- _TESTO SELEZIONATO_:
Francesine ai francesi, momenti rugbystici strappalacrime e la descrizione tecnica della sindrome da stress da performace. Insomma: The good & the Bad della settimana.

Finiscono i campionati delle sorprese: dopo 26 anni i Bersaglieri tornano a fare proprio lo scudetto italiano, il Connacth per la prima volta vince il titolo di Celtic League. In particolare la parabola del Connacht ci insegna che forse a rugby (qualche volta) si vince anche con meno denari e pochi vip dell’ovale in squadra, e che un’ottima organizzazione di un altrettanto ottimo coach, un desiderio di un’intera regione possono spingere e compiere un piccolo miracolo sportivo.

Impariamo, mettiamo da parte l’esempio e con tanta tanta umilté proviamo a seguire quella linea. Mica vogliamo diventare vecchi e grassi prima di vedere una cosa simile:

The Good

Conor O’Shea. Sì, è vero, non ha ancora fatto nulla. Ma diciamo che se dobbiamo valutare un possibile nuovo collaboratore dal suo primo colloquio di lavoro, il candidato Conor O’Shea è andato piuttosto bene. Non ha fanfaronato promettendo cose impossibili, ha detto che abbiamo problemi di fitness e di testa, cose abbastanza evidenti dato che la nostra squadra dopo 40-50 minuti inizia a essere piallata e appena piglia una meta, magari di rapina, crolla col naso a terra. Conor ci ha detto che spesso siamo noi stessi a prendere il piccone e scavare la nostra fossa o a comprare il fiocco per incartare i regali per i nostri avversari. Fitness e testa, allenamento e capacità di resistenza mentale: auguri Conor, gli obiettivi li hai ben presenti, speriamo che tu sappia come arrivare… alla meta.

- _DATI FORNITI_:

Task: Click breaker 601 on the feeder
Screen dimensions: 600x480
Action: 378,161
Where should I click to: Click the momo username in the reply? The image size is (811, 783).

- _COMPITI DELL'ESERCIZIO_:
a) Stabilisci se le affermazioni seguenti concordano con il testo sul rugby. Per ciascuna rispondi sì o no e cita le parole decisive del testo: (i) i Bersaglieri conquistano lo scudetto italiano dopo 26 anni; (ii) il Connacht aveva già vinto la Celtic League in passato; (iii) Conor O’Shea ha promesso risultati impossibili.
b) Trasforma in un elenco puntato il paragrafo del testo sul rugby che comincia con «Conor O’Shea. Sì, è vero», conservandone i fatti principali.

- _SOLUZIONI_:
a)
(i) Sì: «dopo 26 anni i Bersaglieri tornano a fare proprio lo scudetto italiano».
(ii) No: «per la prima volta vince il titolo di Celtic League».
(iii) No: «Non ha fanfaronato promettendo cose impossibili».

b)
- Conor O’Shea non ha ancora fatto nulla, ma il suo primo «colloquio di lavoro» è andato piuttosto bene.
- Non ha promesso cose impossibili.
- Ha indicato due problemi della squadra: fitness e testa.
- Dopo 40-50 minuti la squadra comincia a cedere e, appena subisce una meta, crolla.
- Secondo O’Shea, spesso è la squadra stessa a danneggiarsi e a fare regali agli avversari.
- Gli obiettivi sono allenamento e capacità di resistenza mentale: resta da vedere se saprà raggiungerli.